Le livre paraît à une période de croissance importante des effectifs de l'enseignement supérieur. Cette croissance s'observe dès le milieu des années cinquante. Le nombre d'étudiants augmente de 42.8% de 1952 à 1960, puis il double entre 1960 et 1965. Entre 1960 et 1969, le nombre d'étudiants est multiplié par trois, 203 000 en 1960 à 600 000 en 1969. Cette croissance de la scolarisation s'accompagne de nombreux débats sur la démocratisation de l'enseignement.

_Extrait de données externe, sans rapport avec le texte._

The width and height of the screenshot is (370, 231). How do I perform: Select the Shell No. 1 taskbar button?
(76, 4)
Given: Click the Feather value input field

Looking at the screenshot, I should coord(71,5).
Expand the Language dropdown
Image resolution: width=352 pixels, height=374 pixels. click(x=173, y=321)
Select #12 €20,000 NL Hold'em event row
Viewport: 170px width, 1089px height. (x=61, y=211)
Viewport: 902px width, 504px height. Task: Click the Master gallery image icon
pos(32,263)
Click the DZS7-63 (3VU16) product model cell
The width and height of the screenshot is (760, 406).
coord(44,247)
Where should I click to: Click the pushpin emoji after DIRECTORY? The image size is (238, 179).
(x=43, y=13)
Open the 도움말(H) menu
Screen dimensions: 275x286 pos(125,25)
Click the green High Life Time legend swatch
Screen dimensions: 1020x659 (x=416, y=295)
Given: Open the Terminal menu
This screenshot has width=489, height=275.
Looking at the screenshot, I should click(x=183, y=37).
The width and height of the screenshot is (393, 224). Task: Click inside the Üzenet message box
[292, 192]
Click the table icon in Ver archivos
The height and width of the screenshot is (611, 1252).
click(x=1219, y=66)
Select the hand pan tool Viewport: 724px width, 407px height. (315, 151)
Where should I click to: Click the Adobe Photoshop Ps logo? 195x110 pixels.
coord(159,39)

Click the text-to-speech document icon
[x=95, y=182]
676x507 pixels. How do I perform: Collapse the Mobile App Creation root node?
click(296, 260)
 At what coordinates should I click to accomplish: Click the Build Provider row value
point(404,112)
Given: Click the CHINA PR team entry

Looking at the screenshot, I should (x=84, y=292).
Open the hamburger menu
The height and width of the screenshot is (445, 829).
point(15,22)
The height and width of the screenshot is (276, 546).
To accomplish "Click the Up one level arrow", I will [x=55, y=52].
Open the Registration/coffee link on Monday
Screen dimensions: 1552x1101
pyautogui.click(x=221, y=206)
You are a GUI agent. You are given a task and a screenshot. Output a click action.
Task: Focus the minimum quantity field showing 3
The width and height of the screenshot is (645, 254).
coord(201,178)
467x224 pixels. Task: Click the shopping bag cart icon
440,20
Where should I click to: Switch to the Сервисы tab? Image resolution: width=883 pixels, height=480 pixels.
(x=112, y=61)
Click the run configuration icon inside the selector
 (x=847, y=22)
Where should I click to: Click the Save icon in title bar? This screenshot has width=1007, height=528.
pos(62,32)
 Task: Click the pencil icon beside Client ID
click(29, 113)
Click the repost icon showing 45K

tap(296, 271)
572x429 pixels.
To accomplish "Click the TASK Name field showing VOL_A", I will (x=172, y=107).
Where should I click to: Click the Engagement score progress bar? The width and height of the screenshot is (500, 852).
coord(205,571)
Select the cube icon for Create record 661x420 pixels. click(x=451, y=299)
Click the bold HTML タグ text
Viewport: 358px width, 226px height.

Dans les années soixante la part des enfants d'ouvriers à l'enseignement supérieur est de 6%. D'ailleurs, selon les auteurs un fils de cadre supérieur a quatre-vingts fois plus de chances d'entrer à l'université qu'un fils de salarié agricole et quarante fois plus qu'un fils d'ouvrier. L'expérience de l'avenir scolaire, l'entrée dans l'enseignement supérieur n'est pas la même pour un fils de cadre supérieur et pour le fils d'ouvrier. Le fils de cadre supérieur, qui a une chance sur deux d'aller en faculté, rencontre le plus souvent dans son milieu proche, (milieu familial ) les personnes ayant fait des études supérieures, pour lui les études supérieures sont un destin banal et quotidien. Alors que pour un fils d'ouvrier qui a moins de deux chances sur cent d'aller en faculté, et qui connaît le milieu universitaire seulement par des professionnels d'éducation, pour lui c'est un avenir impossible et incertain.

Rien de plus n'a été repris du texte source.